Then jazz music began to play over the loudspeaker as Biden tried to answer questions and continued speaking into the microphone.
As Biden attempted to answer more questions, the music grew louder, prompting Biden to put away his leather-backed folder.
Biden whispered ‘lying dog-faced pony soldier’ as he walked about the stage during the 26-minute engagement with the press.
After spending two days in India for the G20 Leaders’ Summit, Biden flew to Vietnam to upgrade the countries’ diplomatic ties and ended the day with a press conference.
The 80-year-old commander-in-chief joked about not knowing if it was morning or night and ended the presser event by saying, ‘I’m going to go to bed.’
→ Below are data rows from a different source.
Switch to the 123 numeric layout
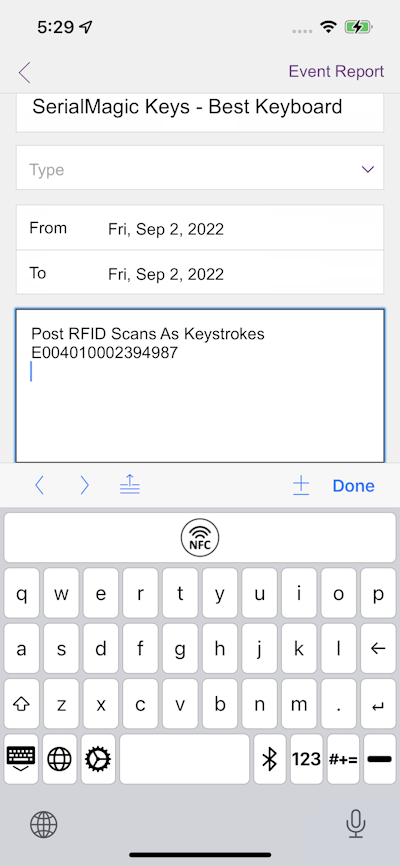 (306, 759)
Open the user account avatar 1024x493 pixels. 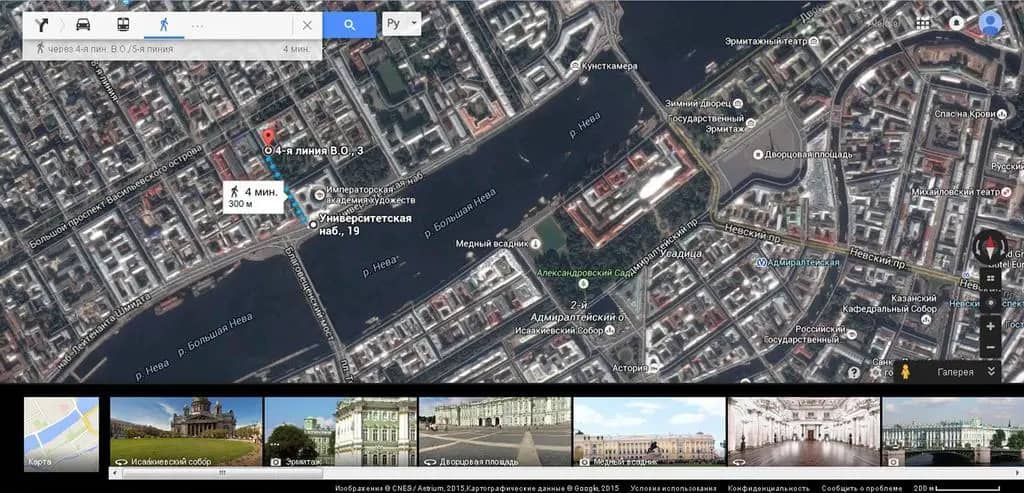coord(991,23)
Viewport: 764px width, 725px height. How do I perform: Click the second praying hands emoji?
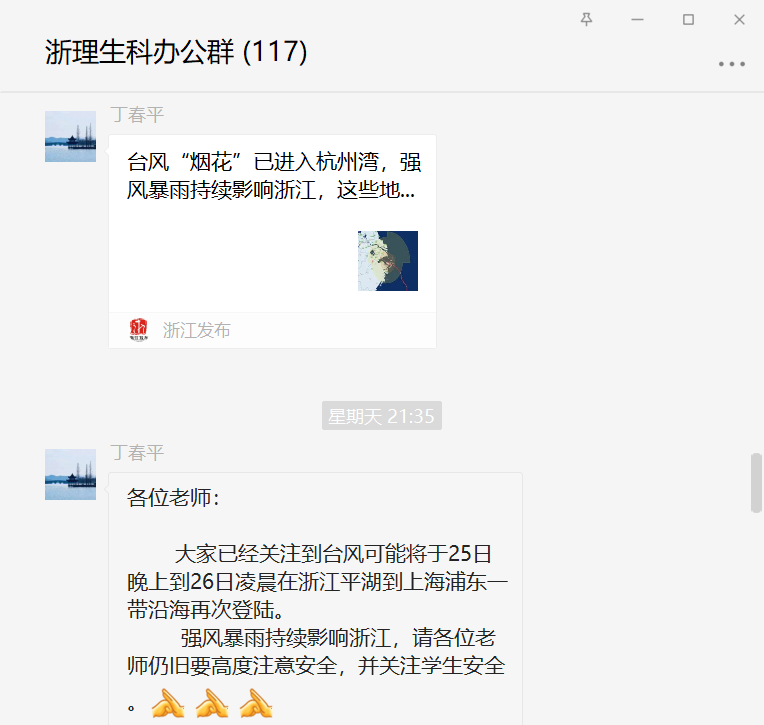pyautogui.click(x=212, y=704)

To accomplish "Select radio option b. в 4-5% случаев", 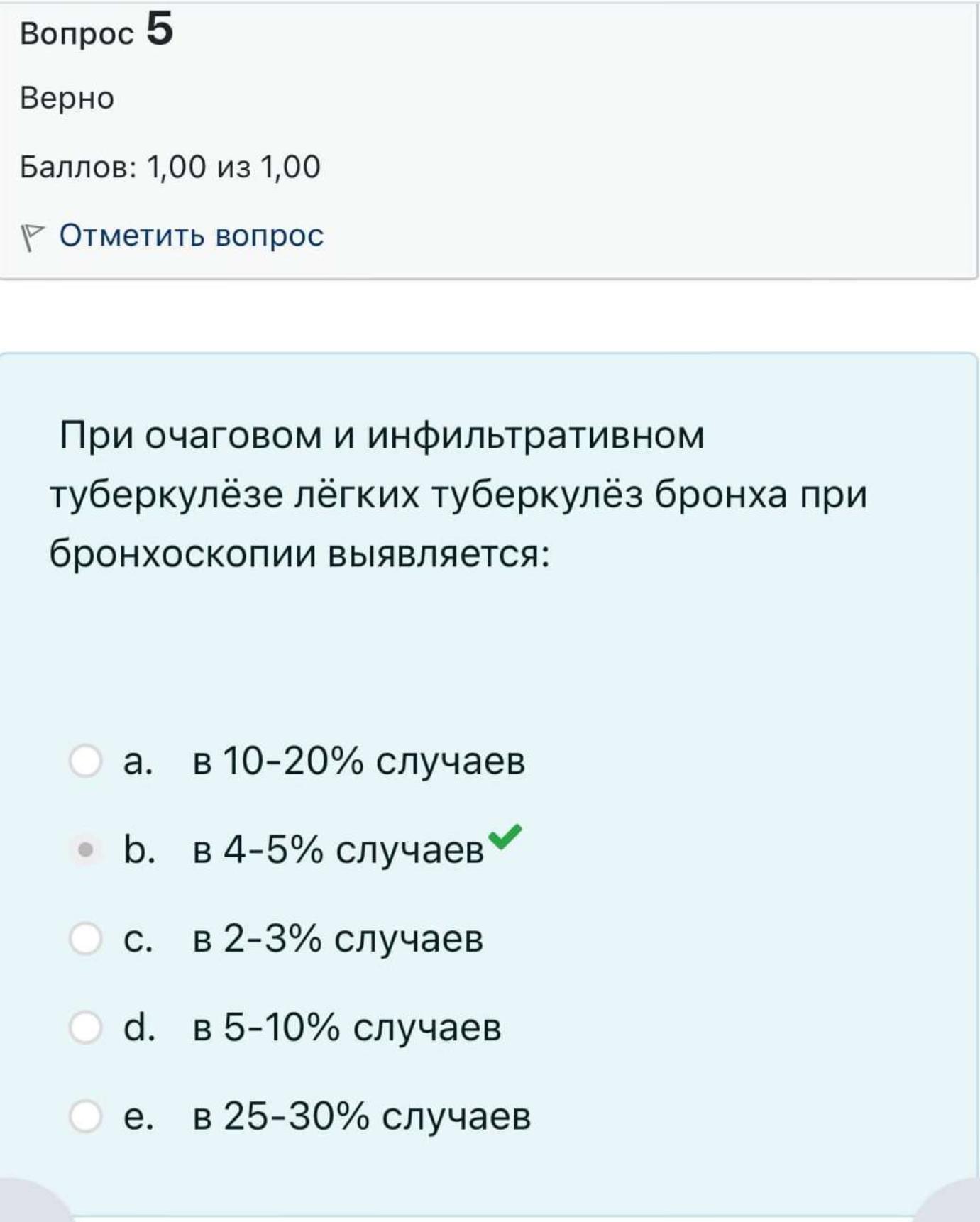I will [x=85, y=849].
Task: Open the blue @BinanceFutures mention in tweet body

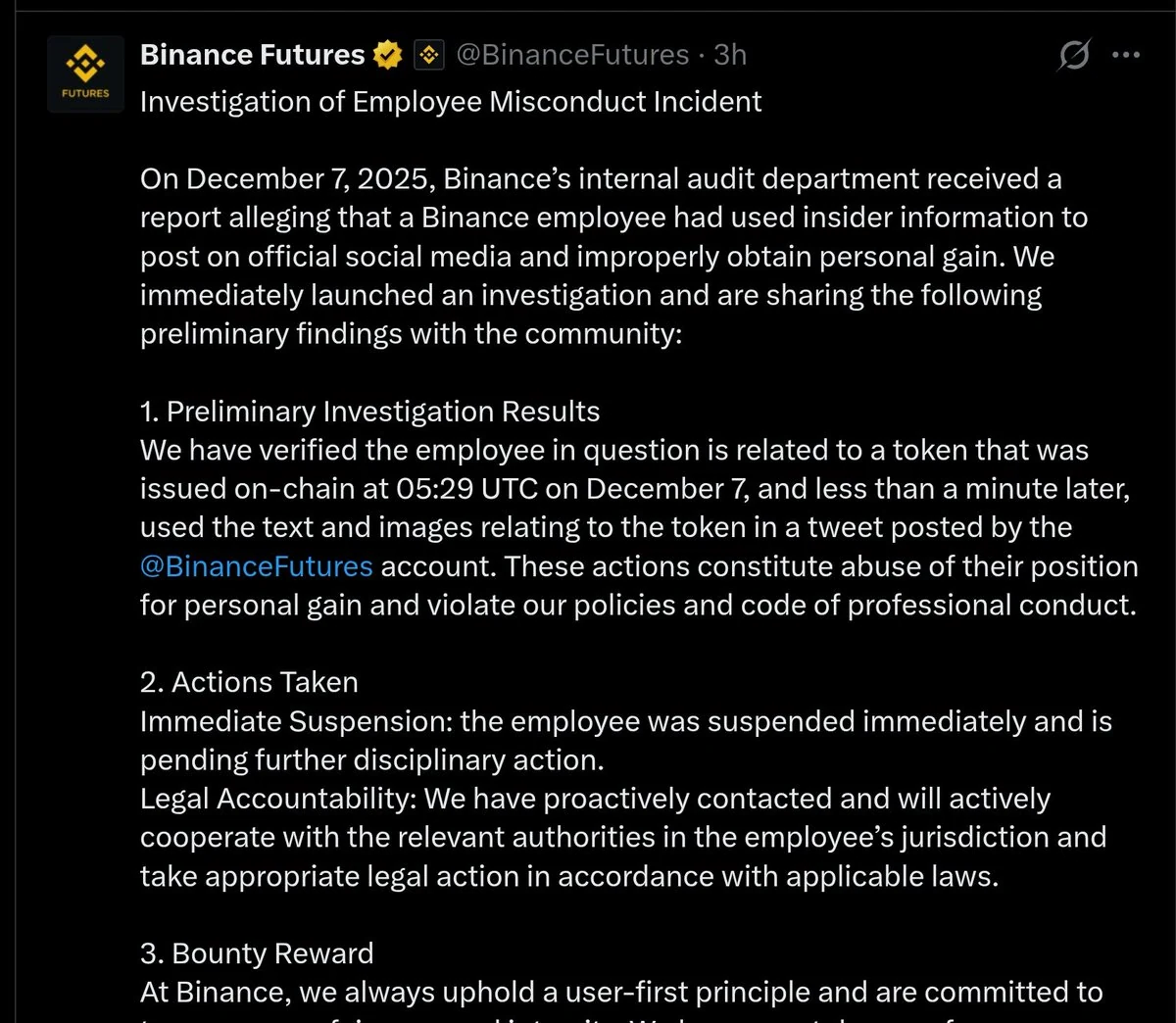Action: (x=257, y=566)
Biden also bored reporters with a story he says is from a John Wayne movie and features the ‘Indians’ – not the ones he just met with – who don’t buy it when a Union soldier says ‘everything will be good’ if they go back to the reservation.
“And the Indian looks at John Wayne and points to the Union soldier and says, ‘He’s a lying dog-faced pony soldier.”
“Well, there’s a lot of lying dog-faced pony soldiers out there about global warming. But not anymore,” Biden said.
“All of the sudden, they’re all realizing it’s a problem,” the president said, whispering into the mic.